He's hardly the only one irritated. In a secure office in Washington, a senior intelligence officer was dealing with his own frustration. Seated at his computer, he began scrolling through some of the classified information he is expected to read every day: CIA World Intelligence Review, WIRe-CIA, Spot Intelligence Report, Daily Intelligence Summary, Weekly Intelligence Forecast, Weekly Warning Forecast, IC Terrorist Threat Assessments, NCTC Terrorism Dispatch, NCTC Spotlight . . .

It's too much, he complained. The inbox on his desk was full, too. He threw up his arms, picked up a thick, glossy intelligence report and waved it around, yelling.

"Jesus! Why does it take so long to produce?"

"Why does it have to be so bulky?"

"Why isn't it online?"

The overload of hourly, daily, weekly, monthly and annual reports is actually counterproductive, say people who receive them. Some policymakers and senior officials don't dare delve into the backup clogging their computers. They rely instead on personal briefers, and those briefers usually rely on their own agency's analysis, re-creating the very problem identified as a main cause of the failure to thwart the attacks: a lack of information-sharing.

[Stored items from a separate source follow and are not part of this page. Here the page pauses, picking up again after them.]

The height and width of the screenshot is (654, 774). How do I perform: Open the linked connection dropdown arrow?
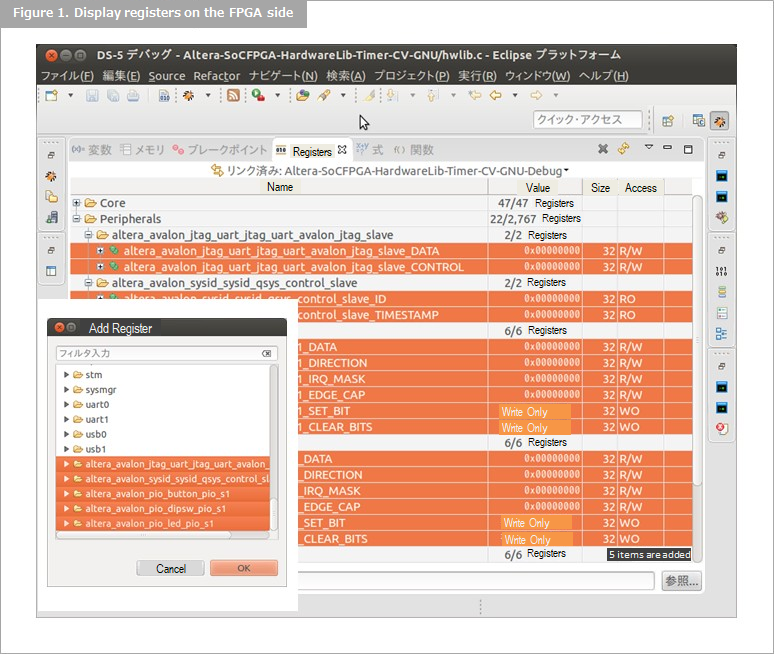point(566,170)
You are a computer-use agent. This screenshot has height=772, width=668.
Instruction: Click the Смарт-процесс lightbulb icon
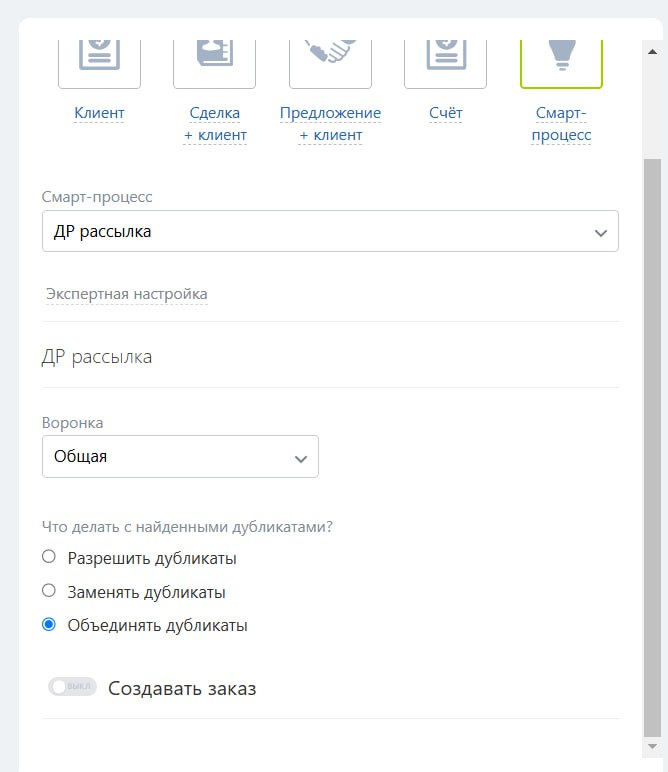click(x=561, y=60)
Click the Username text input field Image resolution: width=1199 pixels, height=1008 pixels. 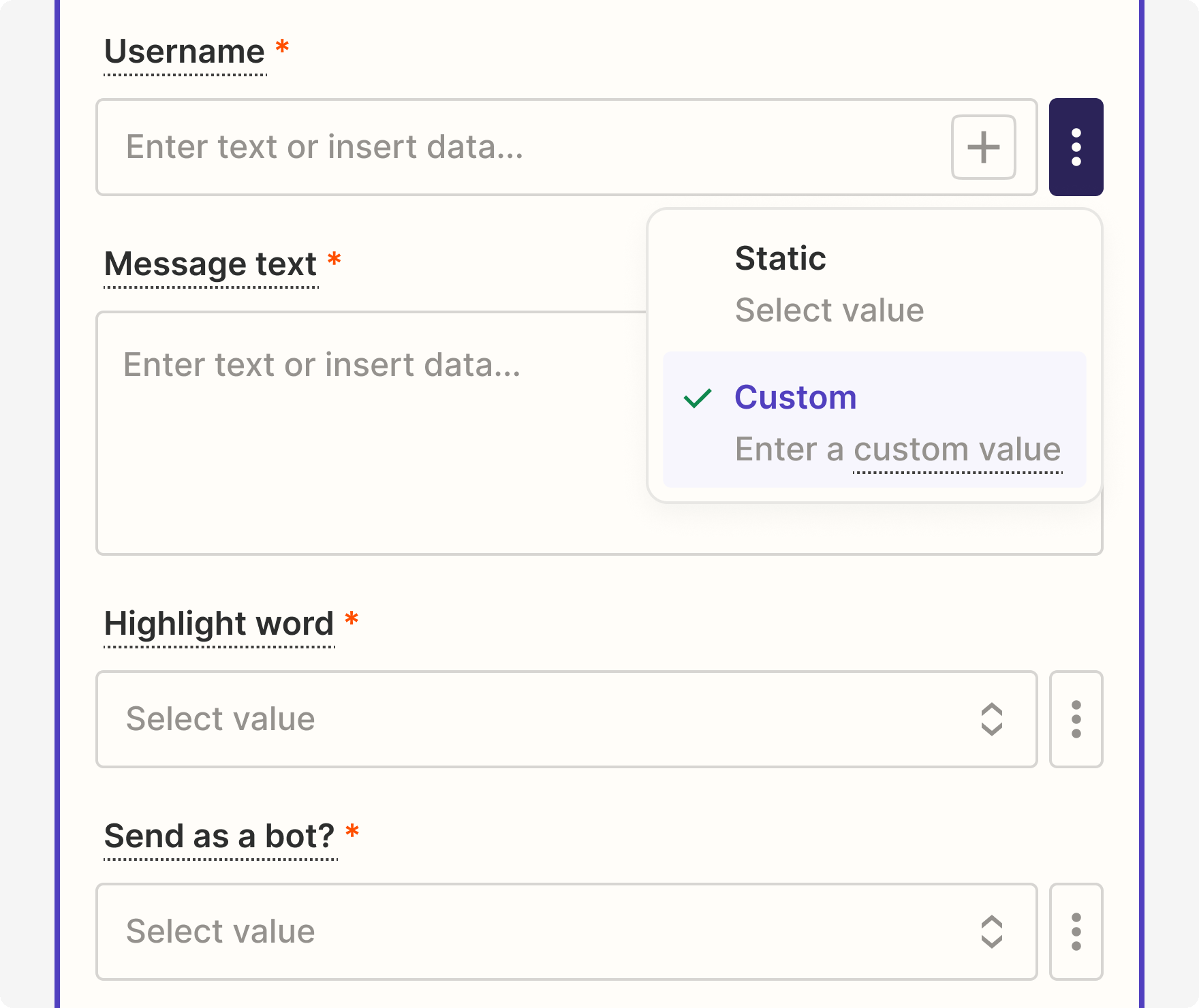click(518, 147)
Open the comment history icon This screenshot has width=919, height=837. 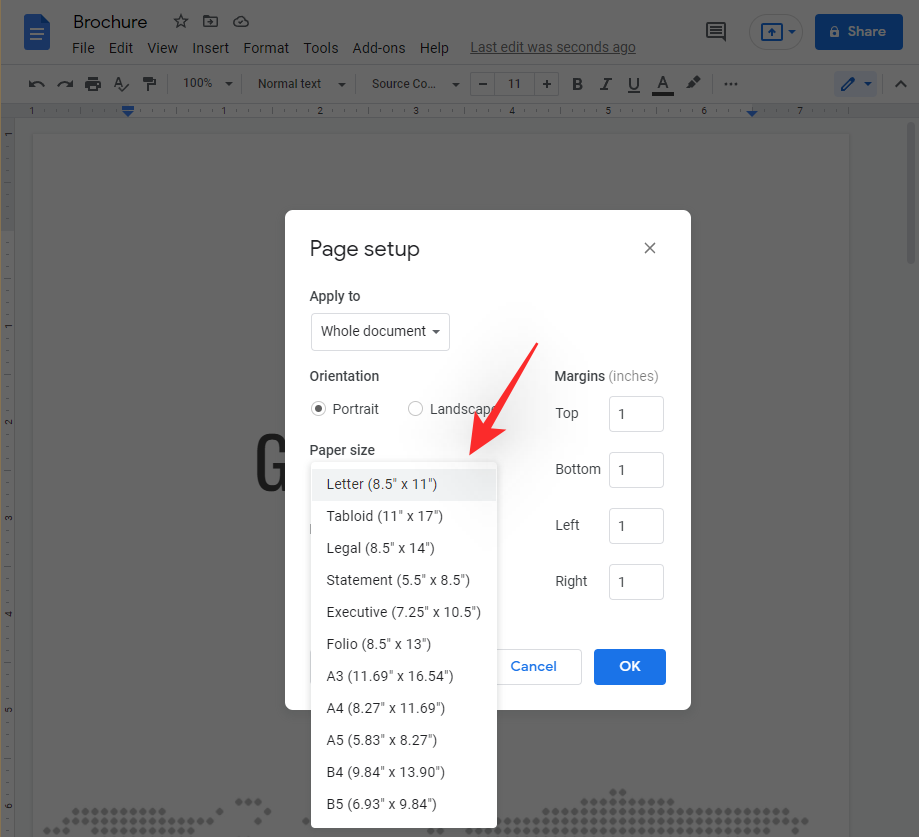(x=716, y=32)
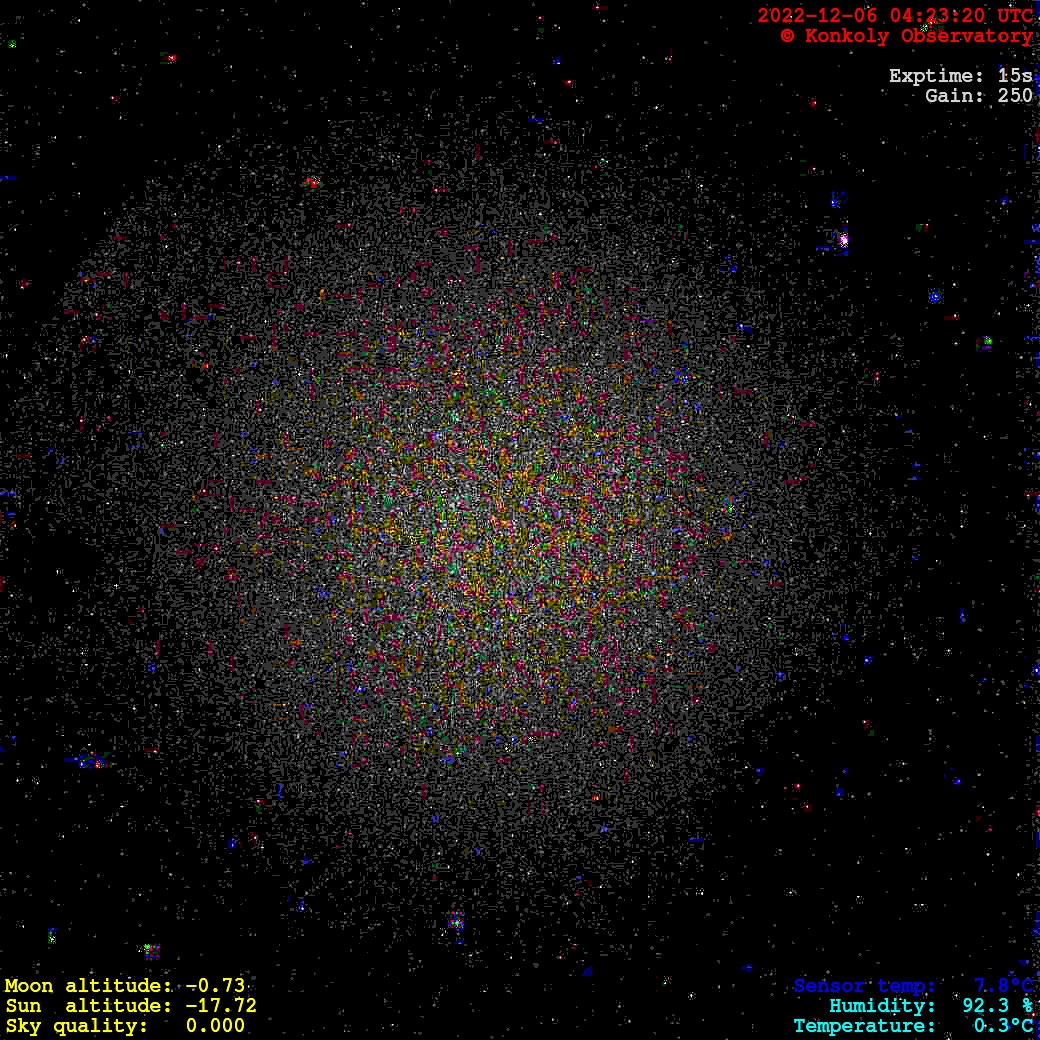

A new Defense Department office complex goes up in Alexandria. (Photo by: Michael S. Williamson / The Washington Post)

The ODNI's analysis office knows this is a problem. Yet its solution was another publication, this one a daily online newspaper, Intelligence Today. Every day, a staff of 22 culls more than two dozen agencies' reports and 63 Web sites, selects the best information and packages it by originality, topic and region.

Analysis is not the only area where serious overlap appears to be gumming up the national security machinery and blurring the lines of responsibility.

Within the Defense Department alone, 18 commands and agencies conduct information operations, which aspire to manage foreign audiences’ perceptions of U.S. policy and military activities overseas.

And all the major intelligence agencies and at least two major military commands claim a major role in cyber-warfare, the newest and least-defined frontier.

"Frankly, it hasn't been brought together in a unified approach," CIA Director Panetta said of the many agencies now involved in cyber-warfare.

"Cyber is tremendously difficult" to coordinate, said Benjamin A. Powell, who served as general counsel for three directors of national intelligence until he left the government last year. "Sometimes there was an unfortunate attitude of bring your knives, your guns, your fists and be fully prepared to defend your turf." Why? "Because it's funded, it's hot and it's sexy."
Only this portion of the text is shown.